Unter „Air Surface Integration“ (Kurzform: ASI) versteht die Luftwaffe ihren Beitrag zu einer umfassenden, koordinierten, verzugslosen Planung und Synchronisation vorhandener Kräfte auf taktischer Ebene in einem Einsatzraum, verbunden mit dem Ziel der optimierten Integration von Luftstreitkräften in die Gesamtoperationsführung.

Vor dem Hintergrund eines dynamischen sicherheitspolitischen Umfeldes wird der Erfolg militärischer Einsätze in Zukunft wesentlich vom Zusammenspiel der unterschiedlichen Kräfte auf dem Lande, zu Wasser und in der Luft-, respektive im Weltraum, bestimmt sein. Mit Luftstreitkräften steht ein hoch flexibles, mit sehr geringer Reaktionszeit und über große Distanzen einsetzbares militärisches Instrument zur Verfügung, das den Handlungsspielraum von Streitkräften in allen Einsatzszenarien deutlich erweitert. In Einsätzen geringer Intensität können sich Luftstreitkräfte nahezu ungehindert über dem Einsatzgebiet bewegen. Dies trifft insbesondere dann zu, wenn man einem technologisch unterlegenen Gegner gegenüber steht, der nur begrenzte Mittel zur Wirkung gegen Ziele in der Luft oder im Weltraum besitzt.

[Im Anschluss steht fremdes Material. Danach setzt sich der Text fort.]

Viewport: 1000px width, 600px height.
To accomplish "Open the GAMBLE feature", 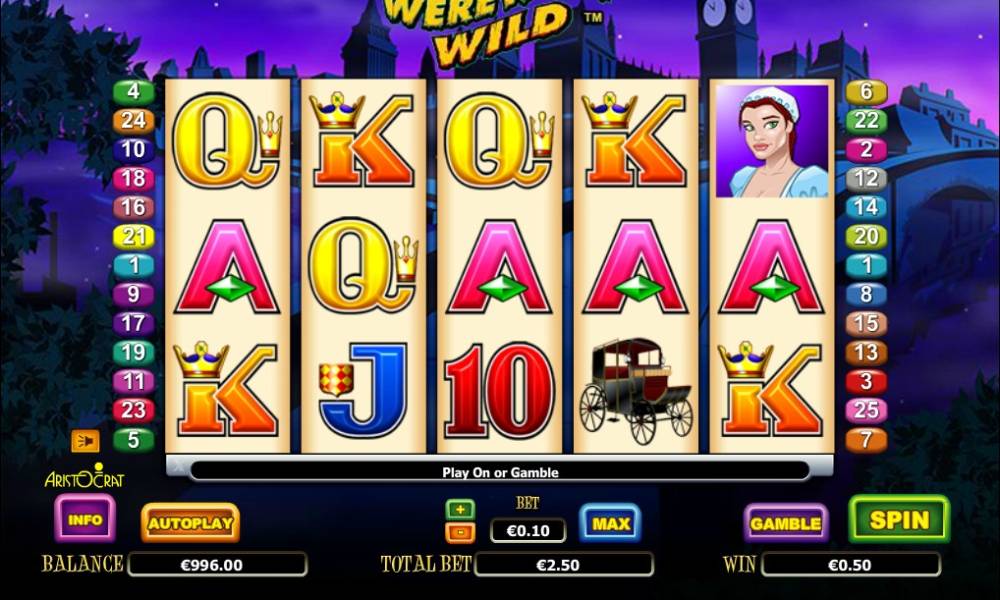I will click(785, 523).

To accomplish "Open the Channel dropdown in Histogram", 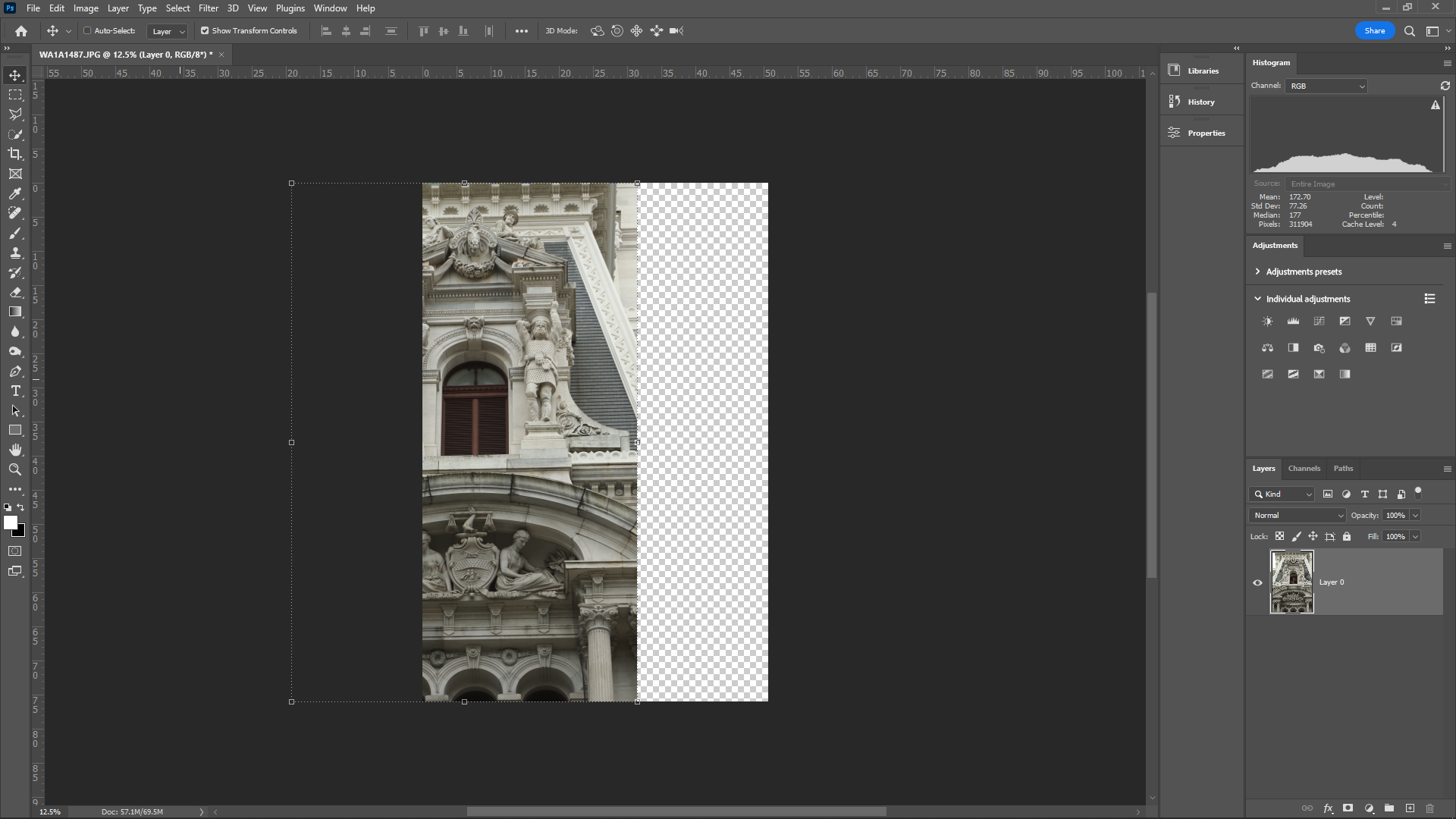I will [1326, 86].
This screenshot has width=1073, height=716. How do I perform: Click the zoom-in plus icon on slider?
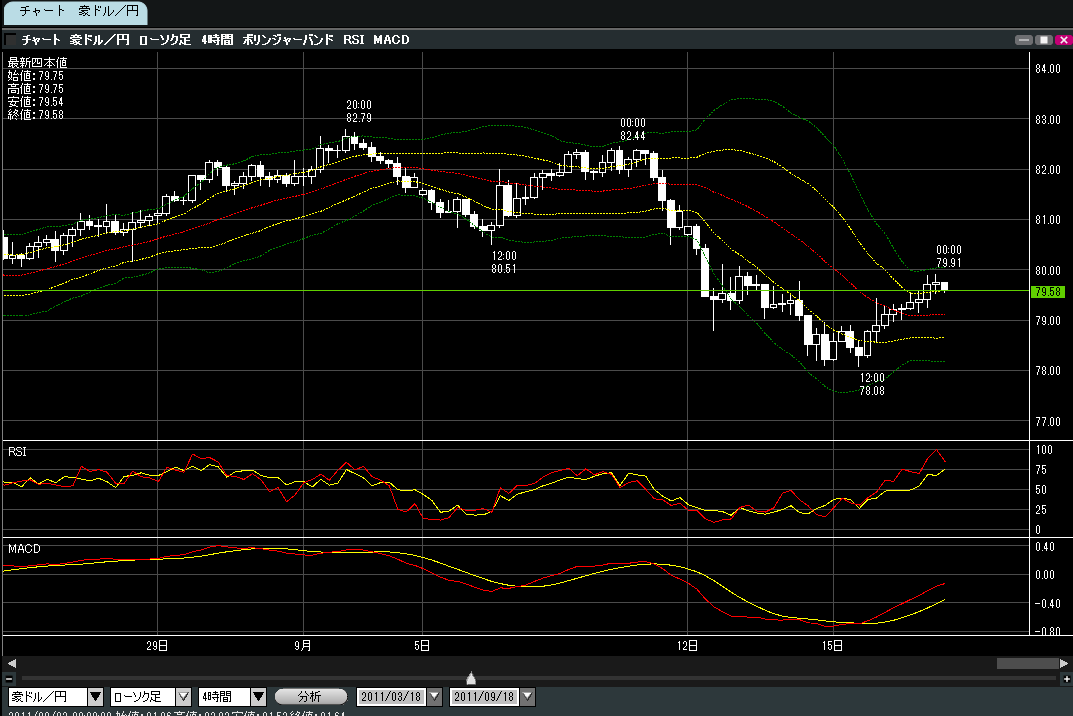pos(1065,679)
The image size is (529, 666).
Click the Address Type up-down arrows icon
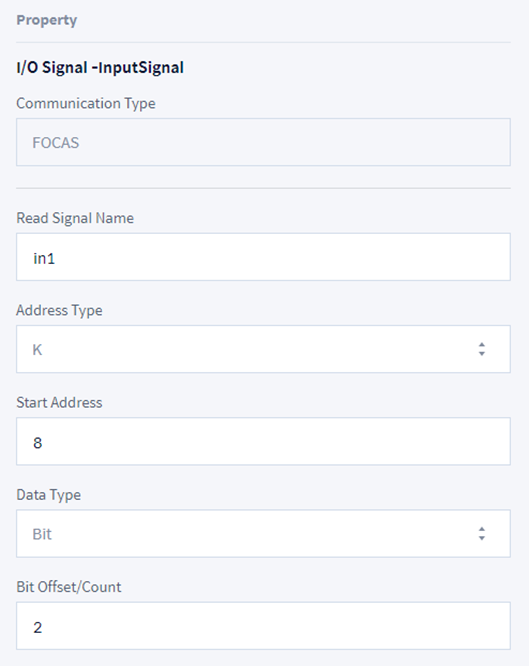pyautogui.click(x=481, y=349)
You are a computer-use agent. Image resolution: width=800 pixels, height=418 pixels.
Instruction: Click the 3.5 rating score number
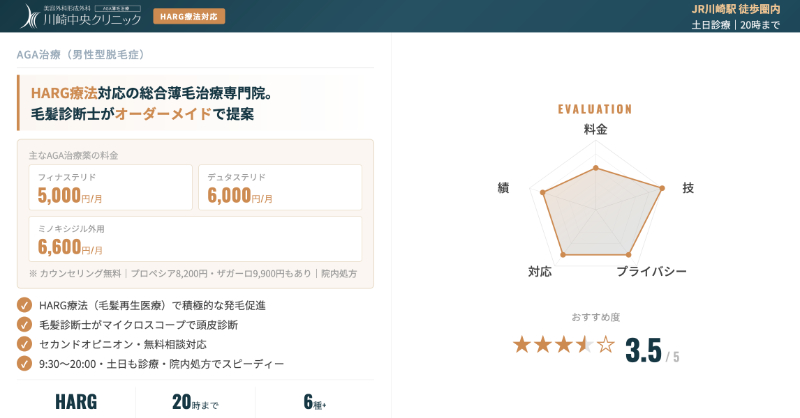[643, 351]
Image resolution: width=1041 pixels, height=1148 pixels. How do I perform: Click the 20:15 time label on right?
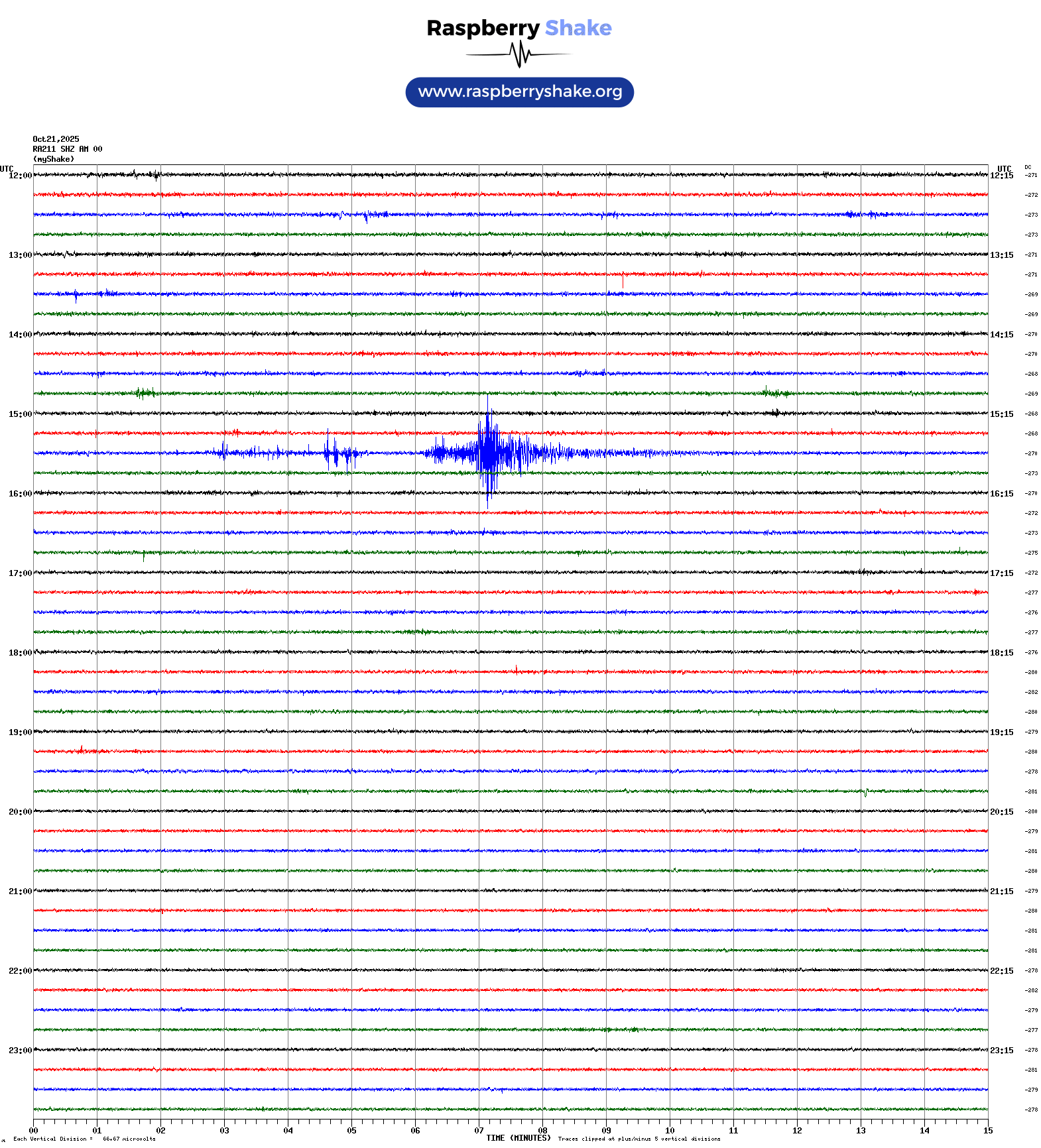1001,812
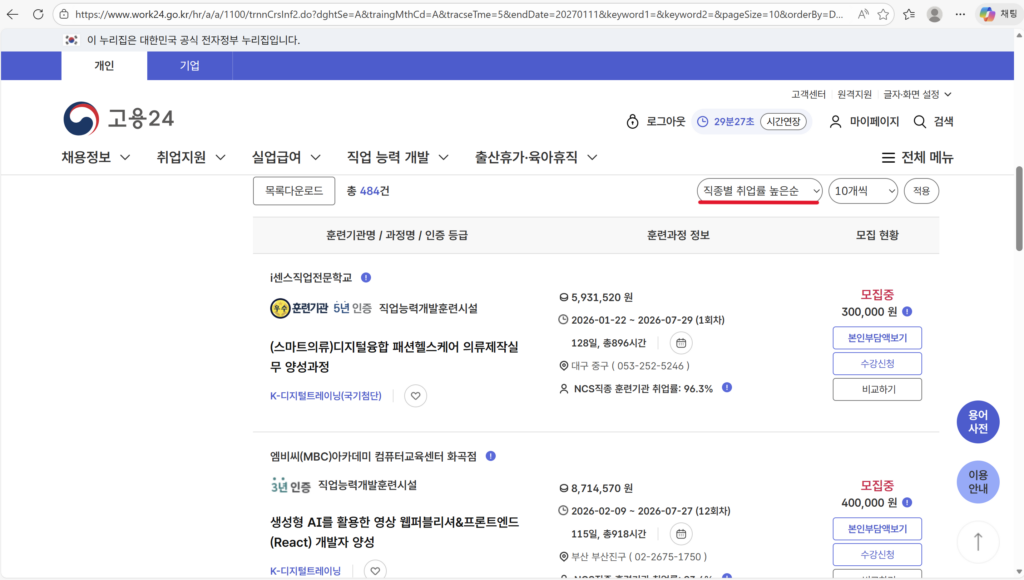The width and height of the screenshot is (1024, 580).
Task: Open the 10개씩 page size dropdown
Action: 861,190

Die Nutzung der 3. Dimension eröffnet Vorteile, die wesentlich zum unmittelbaren Schutz unserer Soldaten beitragen können. Luftstreitkräfte sind beispielsweise in der Lage, äußerst flexibel den Bedarf an einer permanenten Überwachungs- und Aufklärungsleistung des Einsatzraums in allen Domänen - also an Land, auf See, sowie in Luft- und Weltraum - zu decken. Sie offerieren die Fähigkeit, alle eingesetzten Kräfte zur eng koordinierten und lageangepassten Unterstützung im gesamten Einsatzraum verzugsarm bereitzustellen, beginnend bei den Leistungen des Lufttransportes bis hin zum Einsatz ihrer Wirkmittel.

Dies ist allerdings nur möglich, wenn die Prozesse zur Operationsführung von Land-, Luft- und Seestreitkräften optimal synchronisiert werden und ihre jeweiligen Fähigkeiten dabei ein hohes Maß an Integration erfahren.
Die heutige Einsatzrealität und die für die nahe Zukunft wahrscheinlicheren Einsätze erfordern eine Verschiebung der Schwerpunktsetzung und machen die Fokussierung auf Unterstützung von Bodenoperationen notwendig.

Die Luftwaffe trägt dieser Entwicklung Rechnung, indem sie die Planungs- und Durchführungsprozesse in Operationen wesentlich enger mit Anderen verzahnt. Hierfür werden die Fähigkeiten der Luftwaffe nachhaltig entlang des Konzeptes der Air Surface Integration ausgerichtet. Air Surface Integration ist neben Flugkörperabwehr, Militärischer Weltraumnutzung und Unbemannten Luftfahrzeugsystemen eines der vier Zukunftsfelder für die Weiterentwicklung der Luftwaffe.

Air Surface Integration verdeutlicht, wie die Luftwaffe plant, ihre Fähigkeiten in einem streitkräftegemeinsamen, multinationalen Einsatzraum zur rechten Zeit, am rechten Ort bedarfsgerecht zum Einsatz zu bringen.
Air Surface Integration steht dabei weder zu einer auf operativer Ebene stattfindenden Synchronisation noch zu der Ebenen-übergreifenden Streitkräftegemeinsamen Taktischen Feuerunterstützung (STF) in Konkurrenz. Vielmehr ergänzt und präzisiert sie die Streitkräftegemeinsame Taktische Feuerunterstützung durch eine bis auf die unterste taktische Ebene möglich werdende, unmittelbare Integration aller Kräfte.